Single or preferential action of regulator loci, or of receptor loci, to give the latter different affinities for regulatory substances, may underlie the parental origin effects described. Whatever the mechanism, the phenomena provide explanations for the lethality manifested by parthenogenic and androgenic embryos, for not only is there the possible connection between the size effects and trophoblast and extraembryonic membrane development discussed above, but the noncomplementation lethalities attributable to proximal 2, central and distal 7, chromosome 6 and possibly distal 8 could be largely or entirely responsible. It remains to be established that these lethalities are expressed in the early stages of embryogenesis.

The parental origin effects may clearly be attributed to the imprinting of the chromosomal regions involved during gametogenesis in the parents. However, as imprinting processes, perhaps only concerning single loci, they differ considerably from other examples of imprinting that have involved whole chromosomes and that have been variously expressed as chromosome loss, heterochromatic behaviour, late DNA replication, as well as genetic inactivation (Lyon & Rastan, 1984; Tagaki, 1983).

Chromosomal imprinting may give rise to at least two other parental origin phenomena.
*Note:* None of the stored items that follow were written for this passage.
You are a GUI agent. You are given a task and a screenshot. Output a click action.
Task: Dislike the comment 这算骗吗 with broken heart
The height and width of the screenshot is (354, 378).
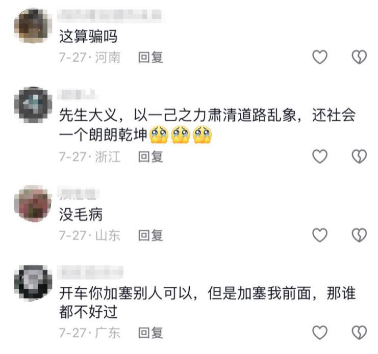(359, 57)
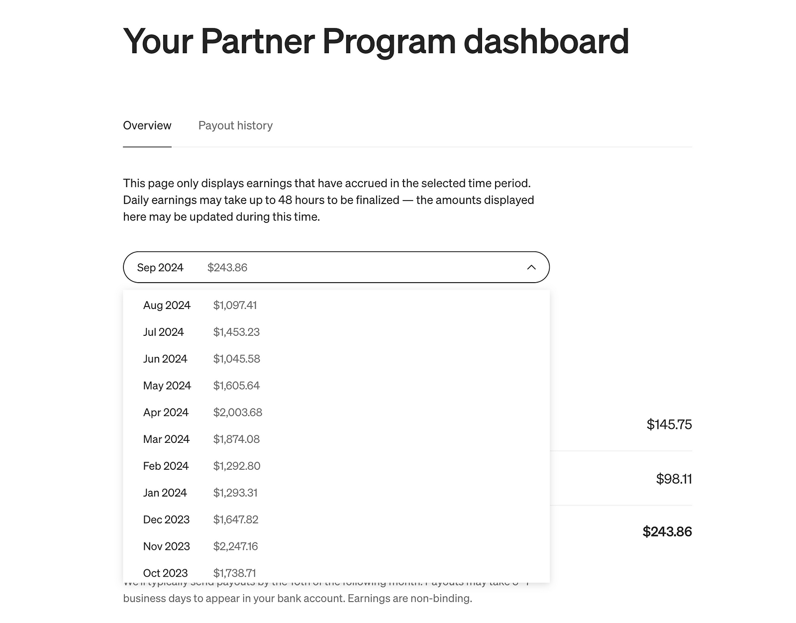Select Mar 2024 from the list
796x623 pixels.
coord(199,439)

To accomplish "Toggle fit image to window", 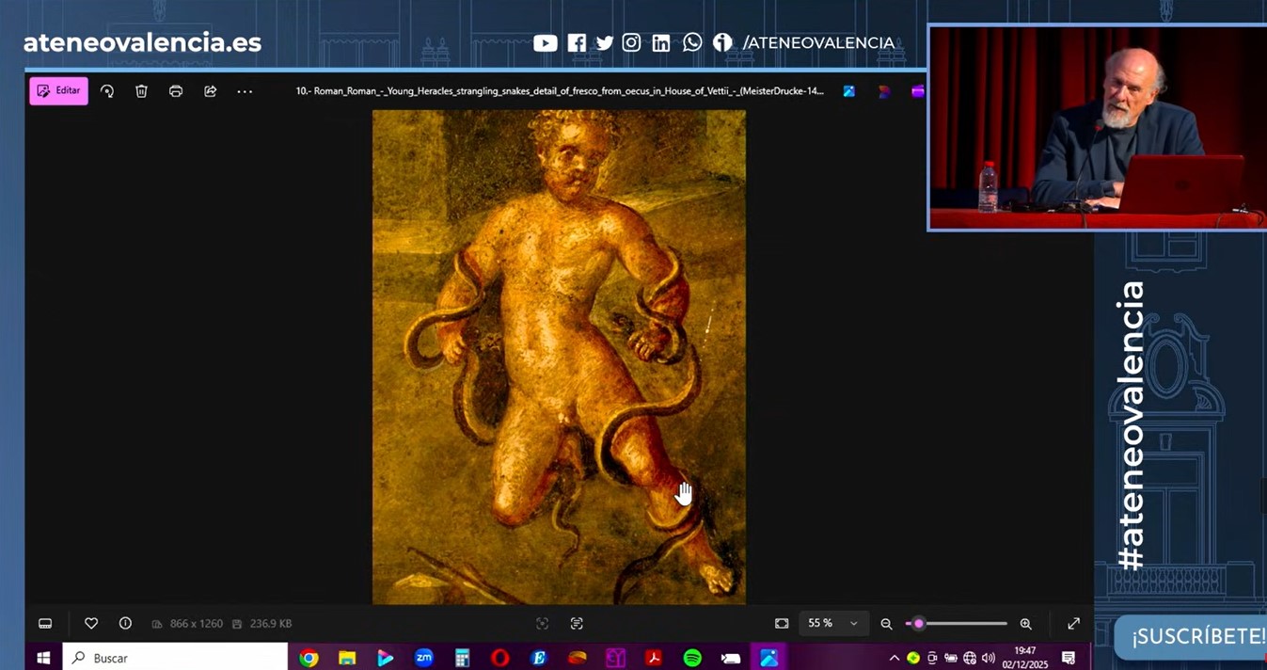I will click(x=782, y=623).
For chromosome regions in which parental duplication (as opposed to deficiency) causes abnormality, as perhaps with chromosome 2 and 11, trisomies of appropriate parental origin should show these abnormalities in addition to others caused by chromosome imbalance. Moreover, as suggested by Searle & Beechey (1985), human trisomies in which the duplicated chromosomes have homologies with mouse chromosomes showing these parental origin effects should show equivalent abnormalities. Likewise, triploids might be expected to show abnormalities attributable to parental duplications, though again this would be dependent upon the parental origin of the extra chromosome set. In this regard it is noteworthy that all 54 paternally derived triploids studied by Jacobs et al. (1982) in which pathological diagnosis could be made were partial hydatidiform moles whereas only 3 out of 15 maternally derived triploids were molar. Significantly, all 3 of the maternally derived molar triploids resulted from a failure of the first meiotic division. This might suggest that maternal imprinting takes place at the second division.
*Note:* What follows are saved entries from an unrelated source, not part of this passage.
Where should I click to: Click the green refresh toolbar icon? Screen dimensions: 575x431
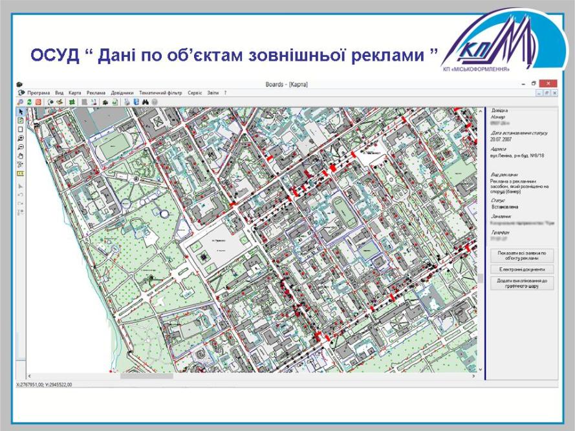[x=30, y=101]
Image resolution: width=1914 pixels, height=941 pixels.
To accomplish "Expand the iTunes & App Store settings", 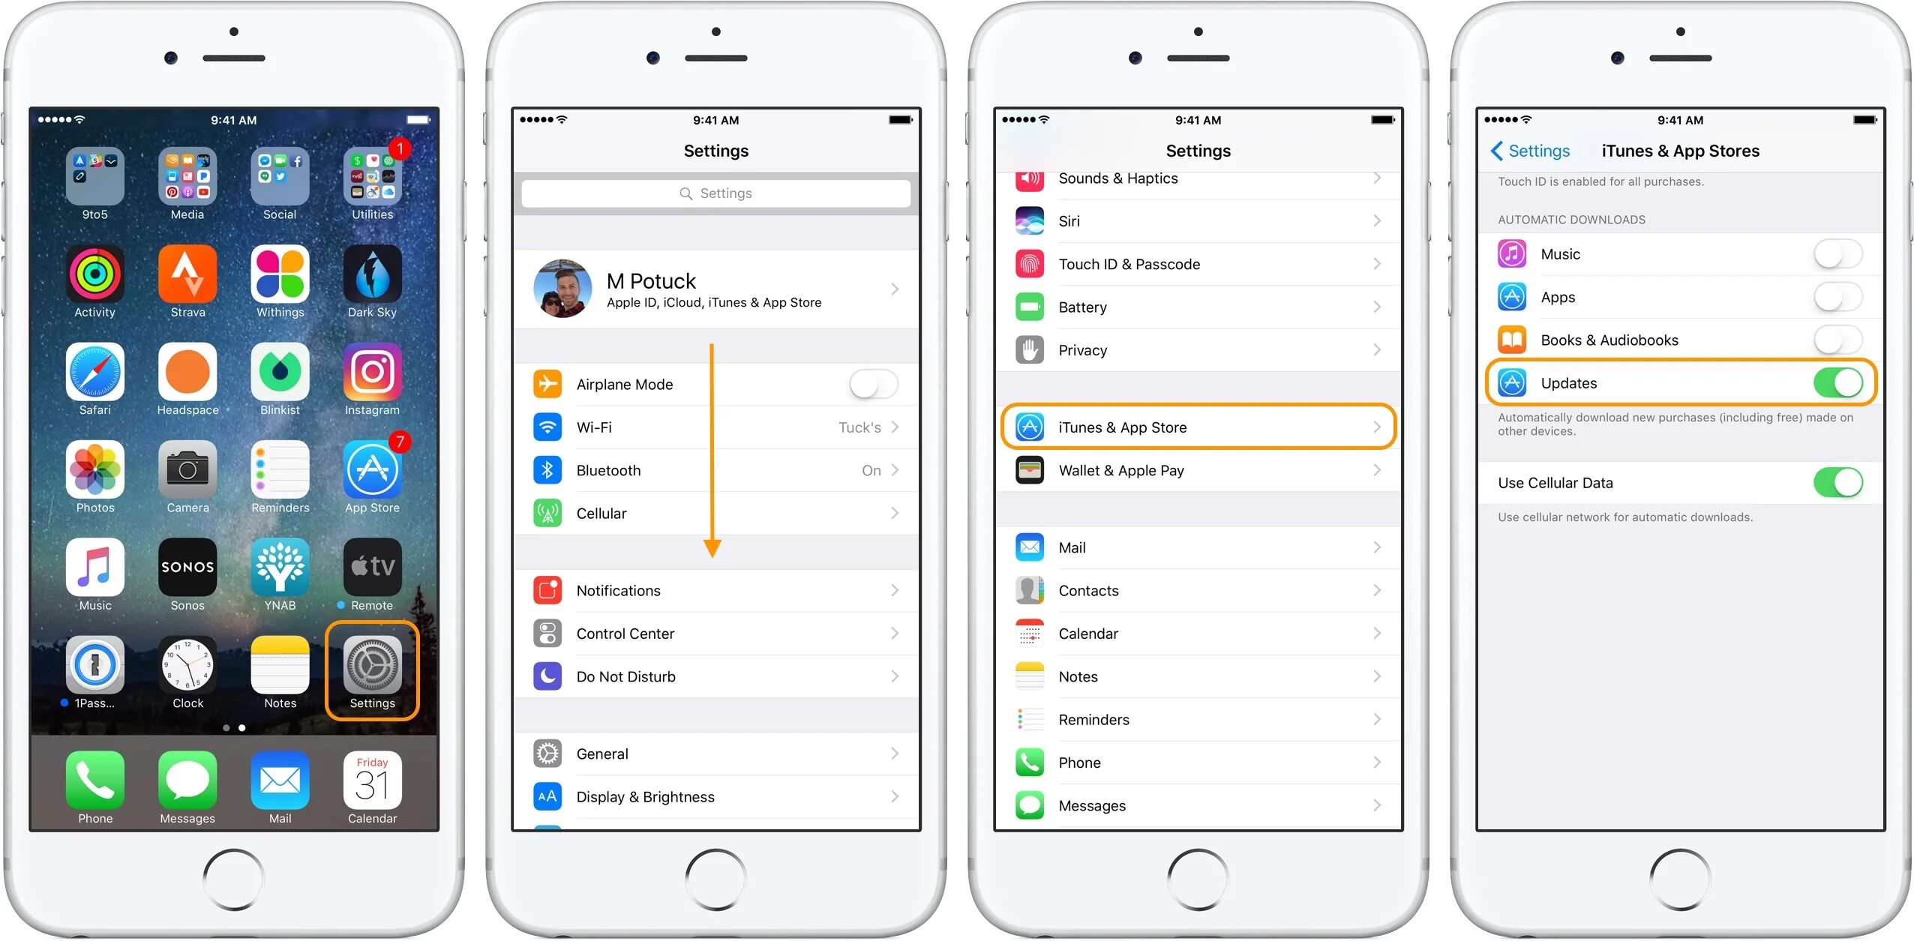I will [x=1196, y=426].
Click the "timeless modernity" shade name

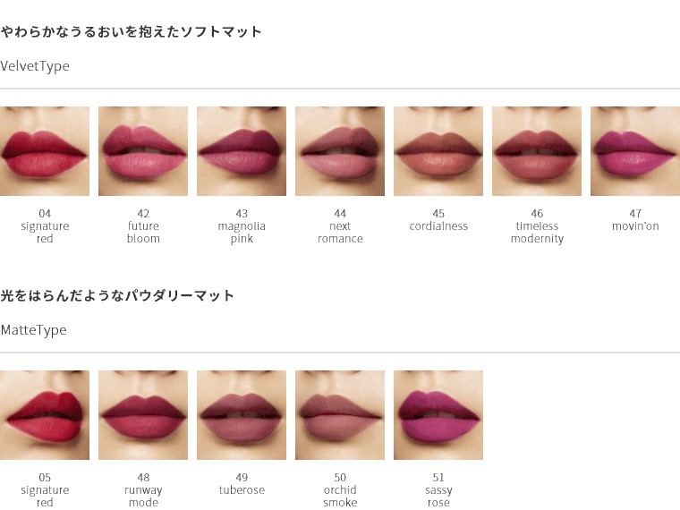tap(537, 233)
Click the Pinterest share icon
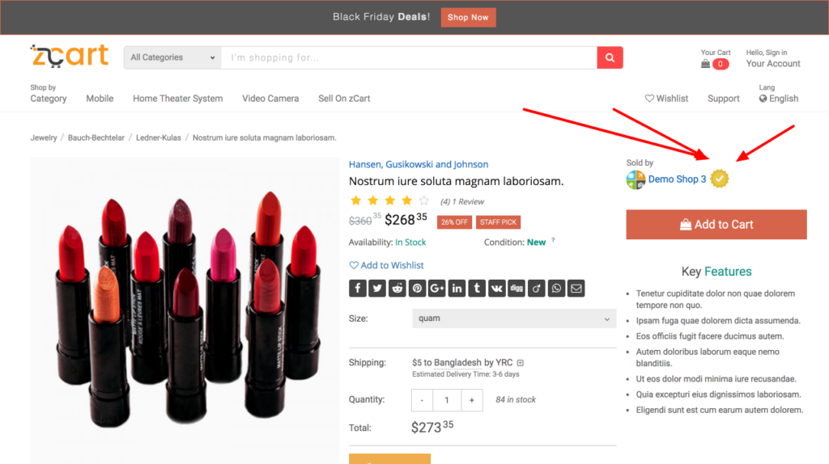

A second phenomenon that might result from imprinting is a differential expression of semidominant genes dependent upon parental origin. One such example in the mouse might be fused (Fu). It has been observed that the offspring of Fu+ or Fu/Fu mothers tend to be less affected than those of + 4-mothers and it might be significant that the gene lies very close to the Tme region responsible for the Thp phenomenon. Curiously, the direction of the effect is not the same. In the case of Tme, a normal maternal region is required but, with Fu, the paternal allele appears to be predominantly expressed. Huntington’s chorea might represent an example of the phenomenon in man. Thus the juvenile form of the disorder seems most often to have been inherited from the father rather than from the mother; it will be interesting to see which mouse chromosome carries the gene.
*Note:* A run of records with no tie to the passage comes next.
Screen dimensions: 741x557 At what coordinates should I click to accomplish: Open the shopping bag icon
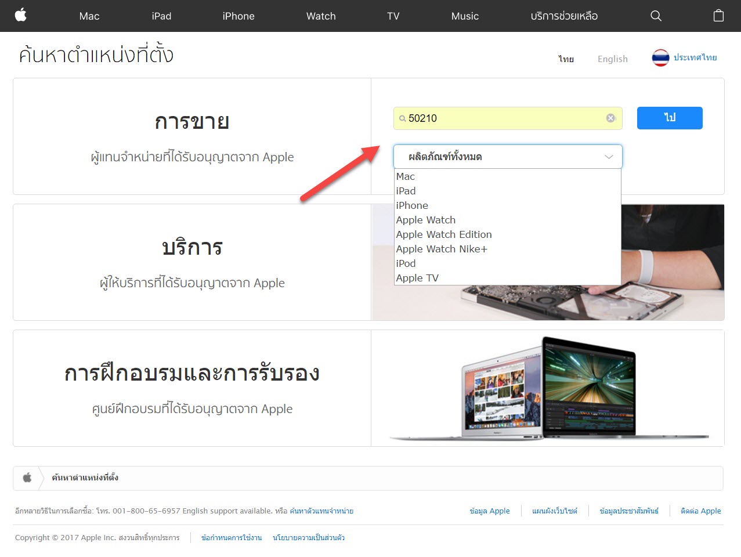718,16
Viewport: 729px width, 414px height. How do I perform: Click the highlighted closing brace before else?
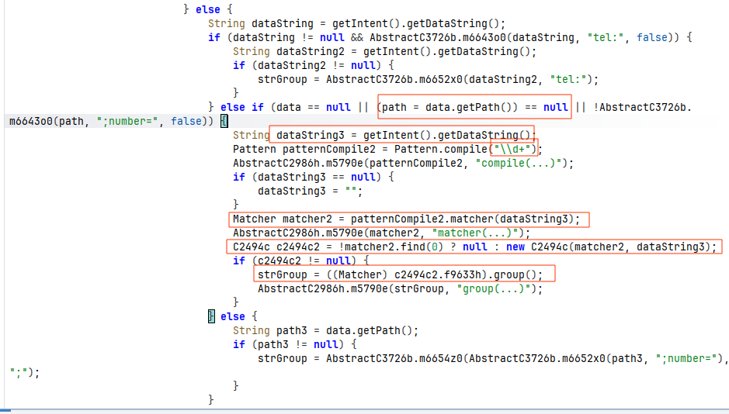[211, 316]
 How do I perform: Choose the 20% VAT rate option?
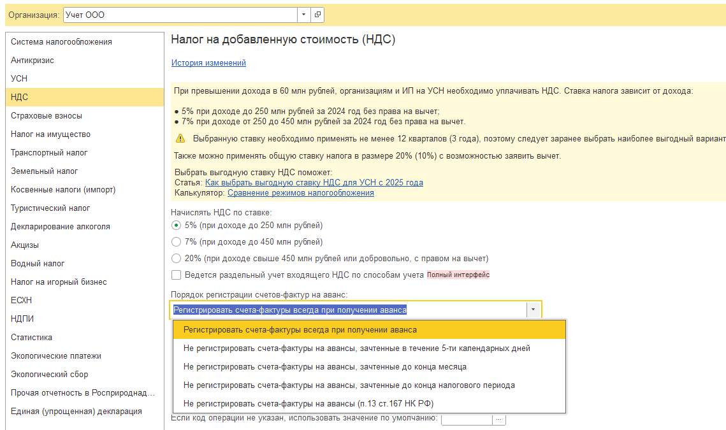coord(177,259)

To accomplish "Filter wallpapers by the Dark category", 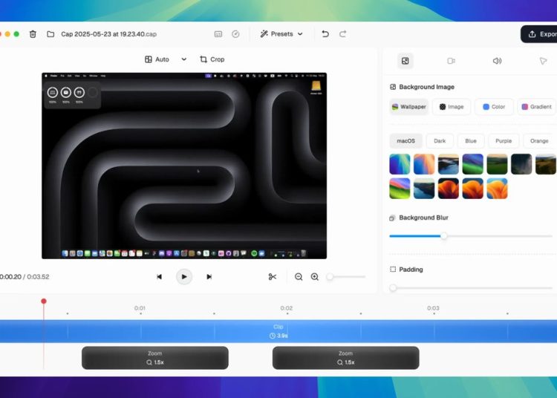I will (x=440, y=141).
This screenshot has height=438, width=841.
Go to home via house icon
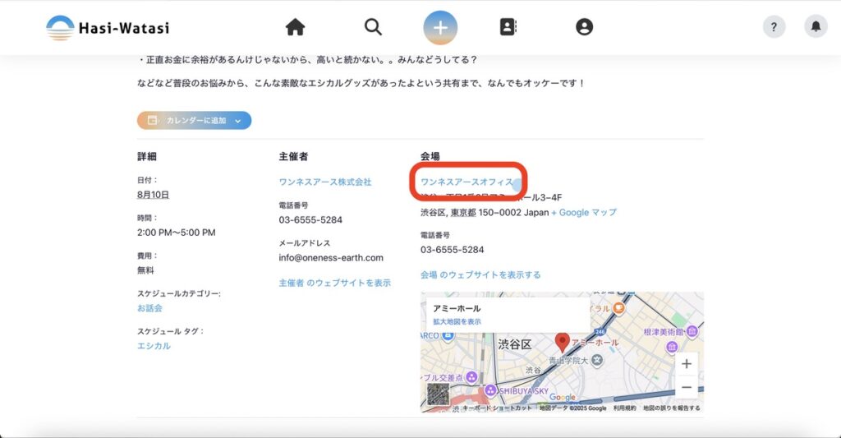click(x=295, y=27)
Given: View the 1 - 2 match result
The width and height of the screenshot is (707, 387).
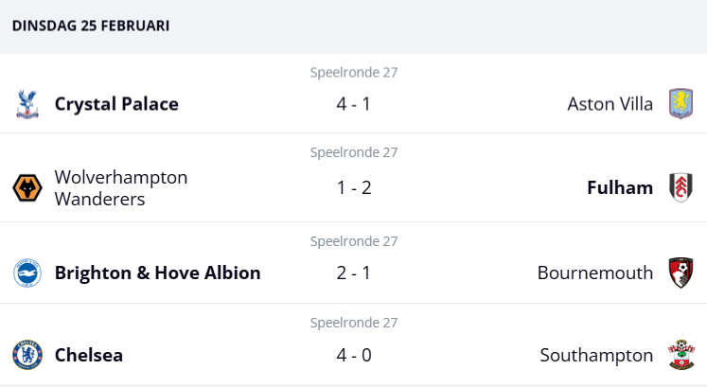Looking at the screenshot, I should click(353, 187).
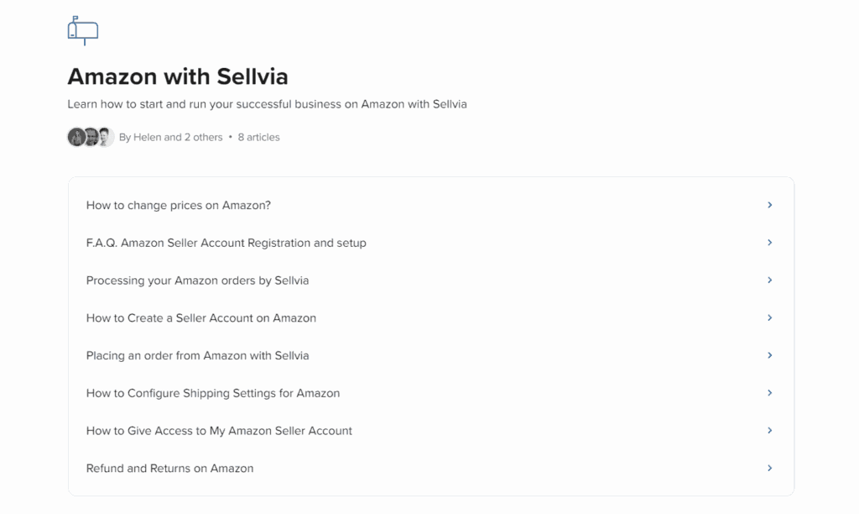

The parental origin effects described indicate that maternally and paternally derived regions of certain chromosomes function differently during embryogenesis and this is clearly of fundamental biological significance. Further studies in the mouse are needed to specify which other chromosomes show these effects and to define the regions involved. And, given that the resulting abnormalities can be recognized prenatally, the effects in trisomies of maternal and paternal origin could readily be sought. The differential expression of semidominant genes according to parental origin may or may not represent a further form of the phenomenon. However, the fundamental problem to be resolved is the biochemistry of the imprinting process.